LIL BOOSIE & NBA YOUNGBOY - SOUTHERN SMOKE
Low-end innard tingler (nullus) from Old Man Boosie and Young Boy Youngboy. Bass certified to beat up your erogenous zones, coaxing the safe word from your lips with all the foresight of an impulse. This is the kind of intergenerational mono-regionalism that make a community-minded provincialist say, "Aye!"

Had to detox from Boosie after 2016's mixtape suite left the world blanched, so it's nice to find him in buoyant spirits. He says something about jambalaya, crawfish, and Mardi Gras, and that's enough for an all-purpose tourist like myself. Usually, the young swain NBA Youngboy allows me to indulge in my emotional side without sacrificing too much toxic masculinity, mine beloved crutch, but he is not singing sad songs here - instead he sings the chest-pounding song of self!



CHIPPASS & LARRY JUNE - BOUT ME
It's the year 2019, and it seems Chippass is doomed to make headbangers in moderate obscurity until his sun sets.

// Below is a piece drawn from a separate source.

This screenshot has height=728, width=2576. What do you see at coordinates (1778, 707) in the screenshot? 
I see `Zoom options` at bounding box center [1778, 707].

It's not exactly the most marketable music. Lil Jon snuck it into the mainstream for a couple years at the peak of crunk, a feat only possible through a rare cocktail of media savvy and pop sensibility paired with a keen understanding of vaudeville's continuing thread in American entertainment. How does one explain "Knuck If You Buck?" Three 6 and Jon primed the moment and America was always hungry for a pop song with positive references to Saddam Hussein and Osama bin Laden. We didn't know, so we didn't ask.

Larry June closes things out with a forgettably somnolent verse. Is he an industry plant or just a relatively unsuccessful act who made the bad decision of signing with a major label? Whatever the case, let's hope his mysterious industry backing catapults Chippass into the pages of J-14 and the walls of lusty teenagers the world over. If not, we always have the #YangGang.